> Assigned task A
Decide whether each statement agrees with the report on the Daraa protests below. Answer yes or no, and quote the words of the report that decide it. (i) Protesters smashed a statue of Basil Assad. (ii) SANA said security forces opened fire on the gatherings. (iii) The witness on the telephone was sure the security forces were shooting at the protesters.
> Assigned task B
Continue the report on the Daraa protests below from where it stops.

> Reading text

Syria Forces Kill 17 in Daraa as Thousands Gather for Anti-regime Protests

Security forces fire tear gas, live ammunition at people in demonstration against Baath Party rule despite overtures by Assad to end three weeks of unrest.

Syrian security forces killed 17 protesters on Friday when they fired at a demonstration against Baath Party rule in the southern city of Daraa, a hospital source and activist said.

"I saw pools of blood and three bodies in the street being picked up by relatives in the Mahatta area," a witness said.

Protesters burned a Baath Party outpost and smashed a statue of Basil Assad, President Bashar Assad's late brother.

Syrian security forces fired tear gas and live ammunition as thousands of protesters gathered in a tense southern city despite overtures by Syria's president to end three weeks of unrest, witnesses said.

Marching in Daraa - Reuters - March 25, 2011

The state news agency SANA reported shooting in Deraa, but it said "vandals" had opened fire on mass gatherings, killing a policeman and an ambulance driver and wounding dozens of police and residents.

An eyewitness said the shooting started after thousands of people marched out of the mosque in Daraa, which has become the epicenter of the country's protest movement.

The sound of shooting could be heard through the telephone, but the witness said it was not clear whether security forces were shooting at the protesters or in the air.

Like most activists and witnesses who spoke to The Associated Press, he requested anonymity for fear of reprisals.

Another activist in touch with protesters in the northeastern town of Amouda said a demonstration was starting there.

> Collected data

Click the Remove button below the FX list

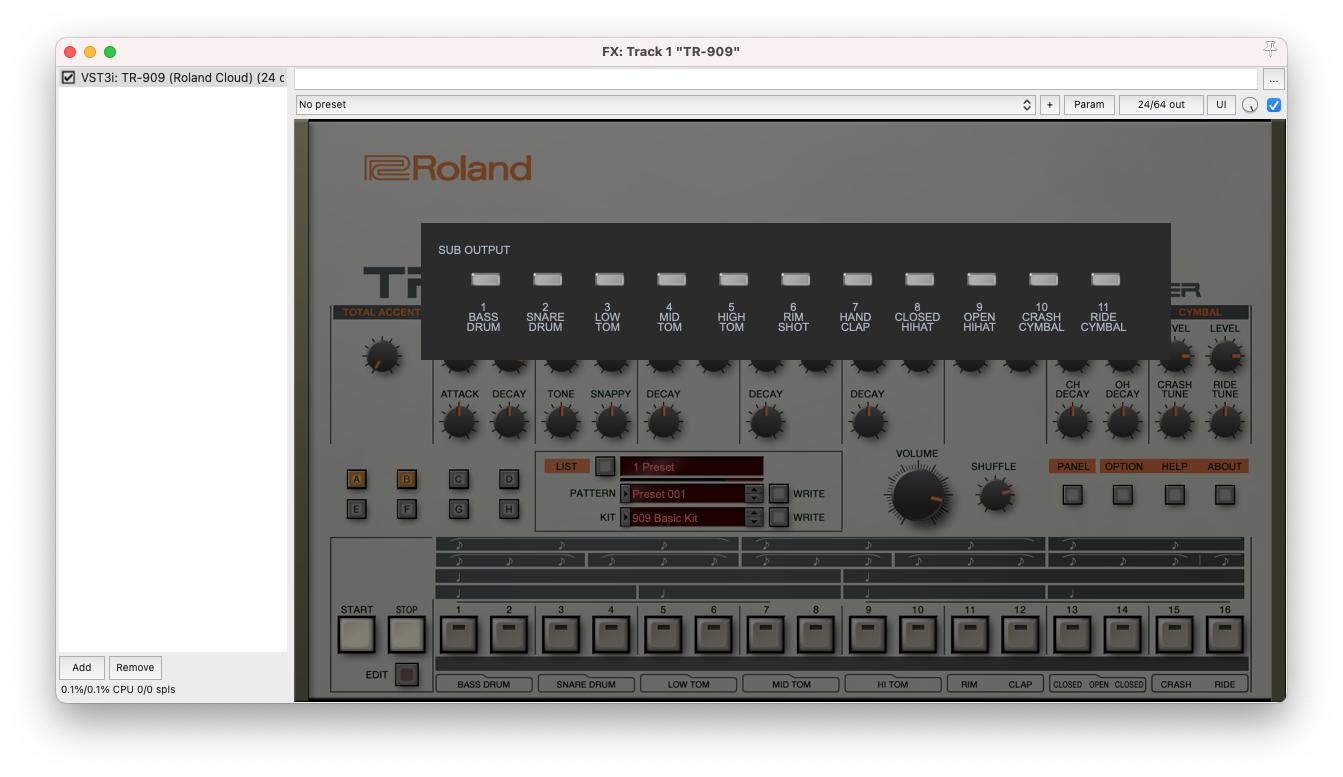134,667
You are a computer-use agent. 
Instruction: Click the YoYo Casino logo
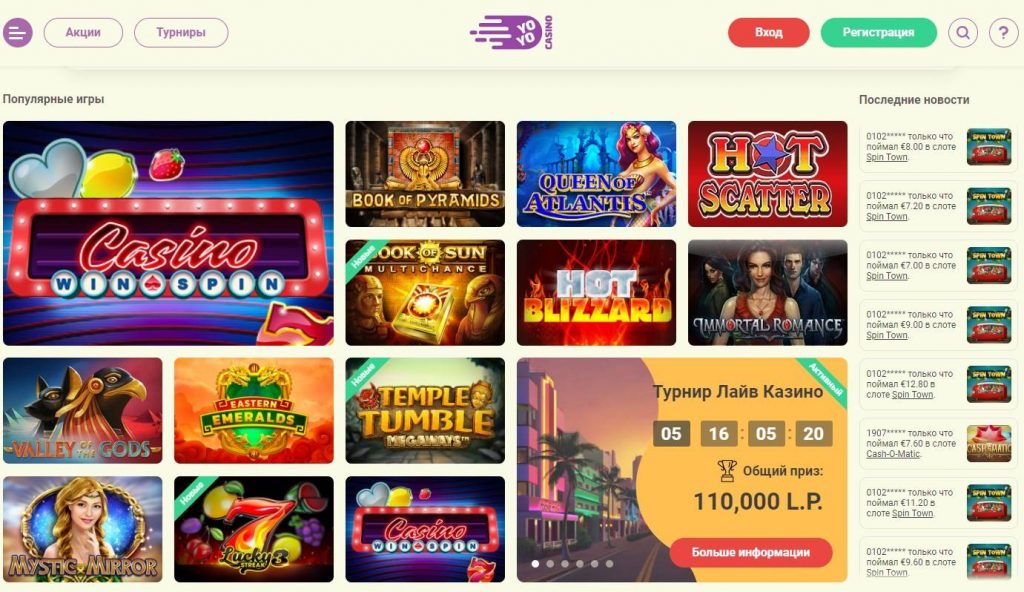pyautogui.click(x=511, y=33)
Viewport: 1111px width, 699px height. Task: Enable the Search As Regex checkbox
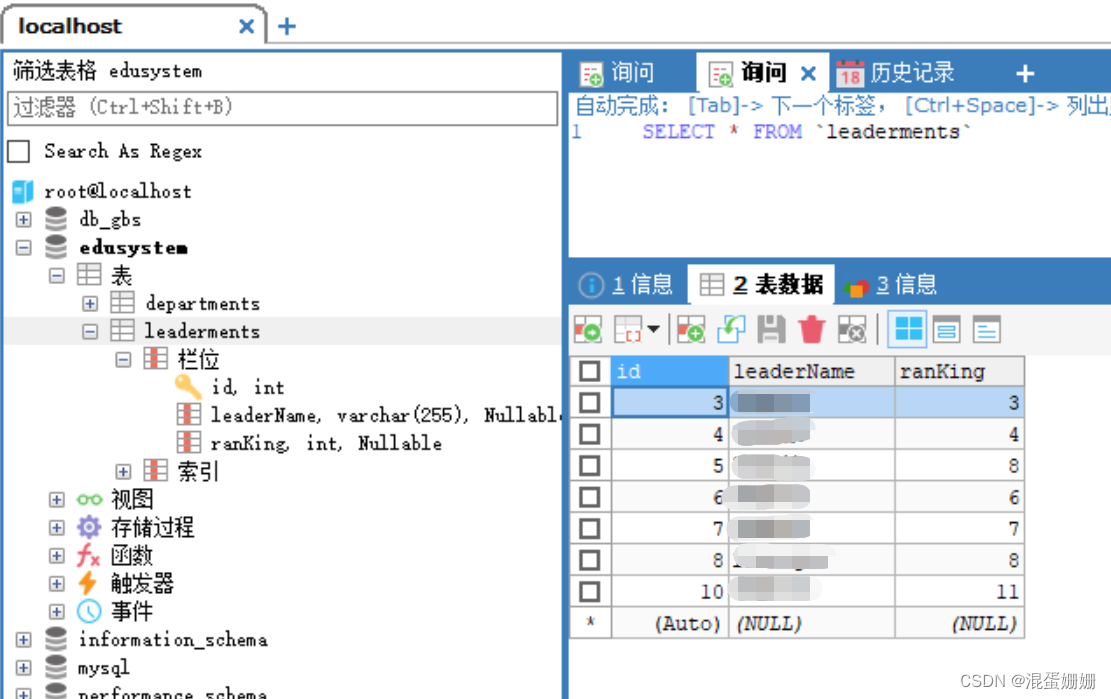click(x=16, y=151)
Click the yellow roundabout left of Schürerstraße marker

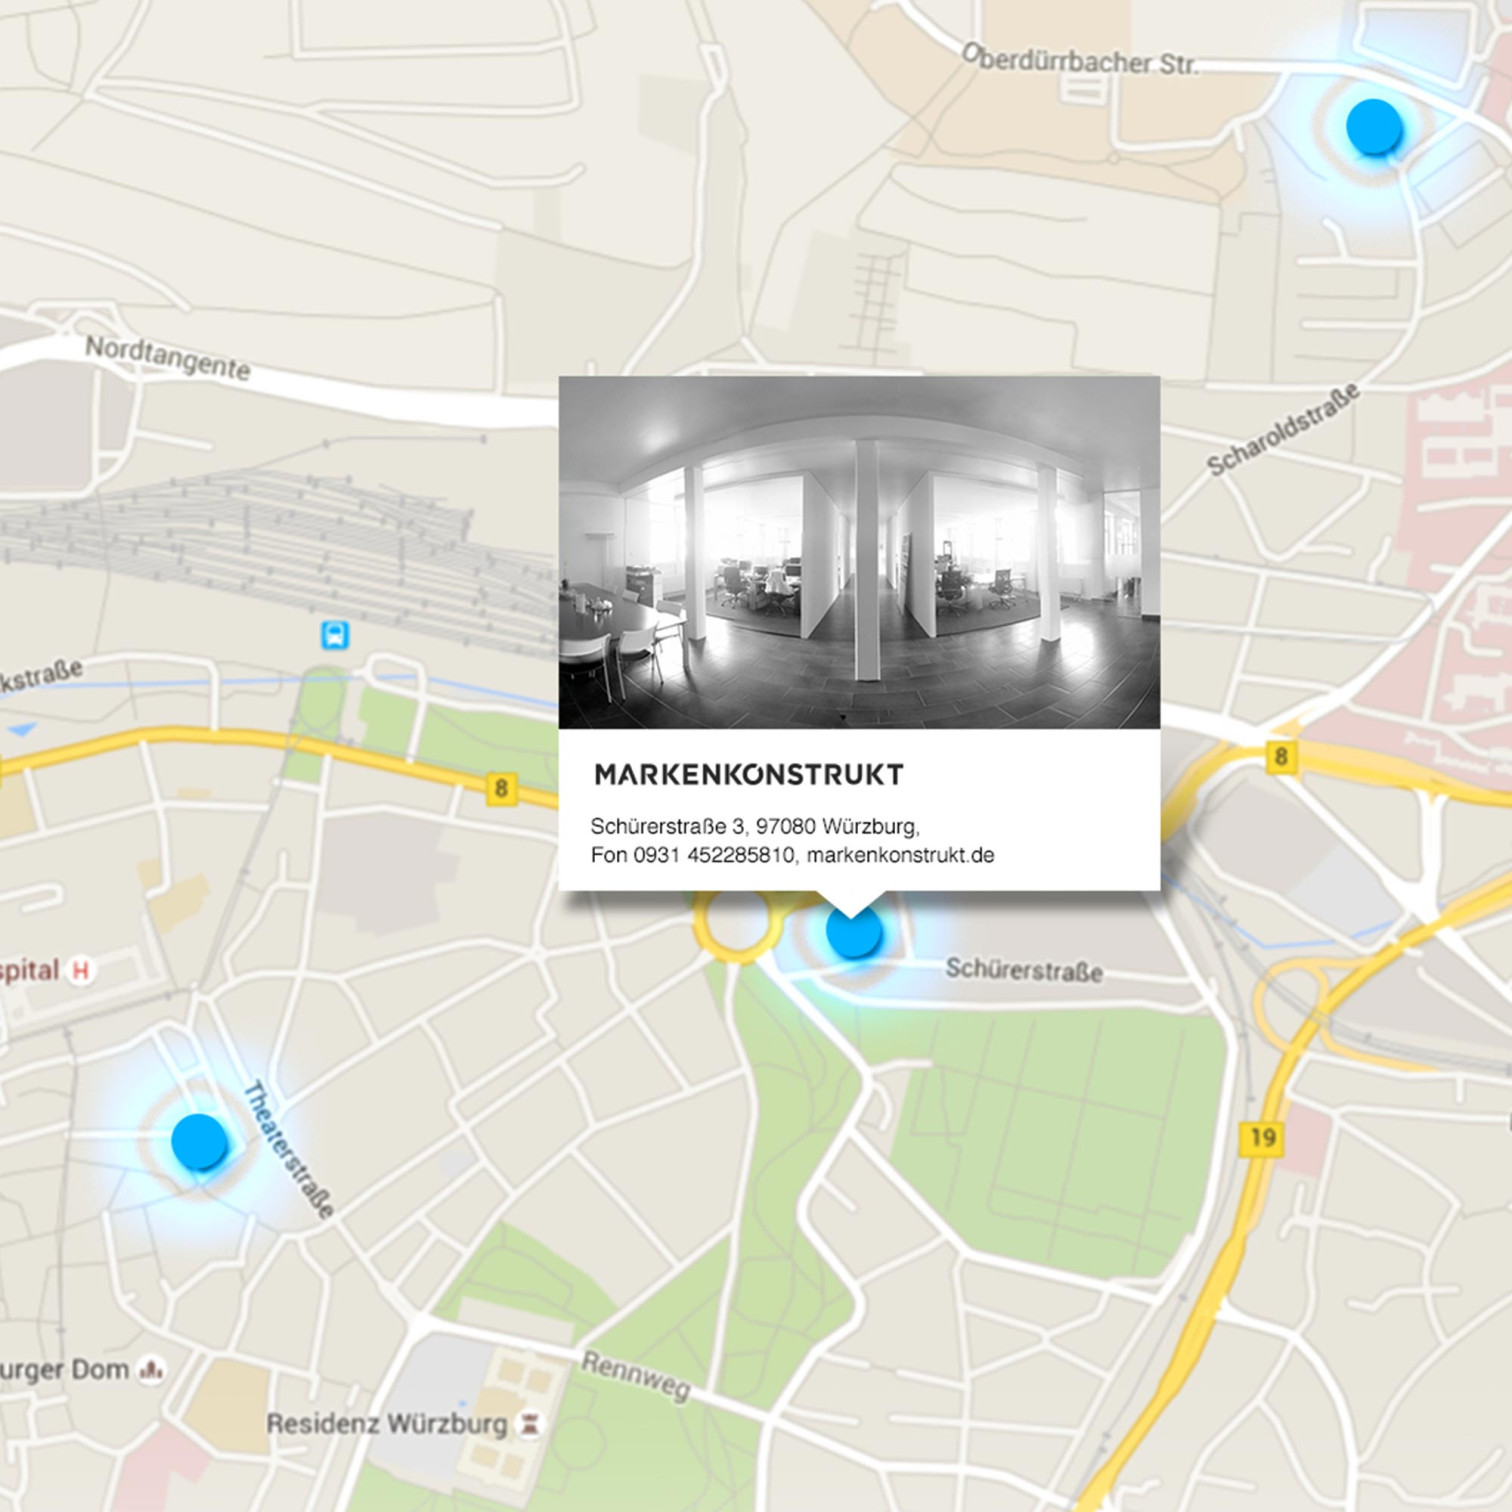(737, 926)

> Written reply A
(i) Yes: "Protesters burned a Baath Party outpost and smashed a statue of Basil Assad, President Bashar Assad's late brother."
(ii) No: "it said "vandals" had opened fire on mass gatherings"
(iii) No: "the witness said it was not clear whether security forces were shooting at the protesters or in the air."

> Written reply B
The reports could not be independently confirmed because Syria has restricted media access since the protests began three weeks ago. Human rights groups have said at least 100 people have been killed in the security crackdown.

Protest organizers have called on Syrians to take to the streets every Friday for the past three weeks, demanding reform in one of the most authoritarian nations in the Middle East. The protests have rattled the regime of President Bashar Assad, whose family has ruled Syria for nearly 40 years.

Assad has made a series of concessions to quell the violence, including sacking his Cabinet and firing two governors.

On Thursday, he granted citizenship to thousands of Kurds, fulfilling a decades-old demand of the country's long-ostracized minority. But the protest Friday in Amouda — a Kurdish city — suggested the population still was not satisfied.

An activist in Douma, a Damascus suburb where at least eight people were killed during protests last Friday, said he was expecting a large turnout Friday. Hundreds of activists and residents have met this week to prepare for the demonstration.

But telephone lines to Douma appeared to be cut Friday. Activists in Damascus, quoting people who came from Douma, said thousands of people were demonstrating outside the suburb's Grand Mosque.

Despite the regime's gestures, many Syrian activists remain skeptical about the regime's concessions.

"All these decisions are cosmetic, they do not touch the core of the problem," Haitham al-Maleh, a leading opposition figure, told the AP on Thursday.

Al-Maleh, an 80-year-old lawyer and longtime rights activist who spent several years in jail, said the protests that began in Syria will "continue to snowball until real changes are made."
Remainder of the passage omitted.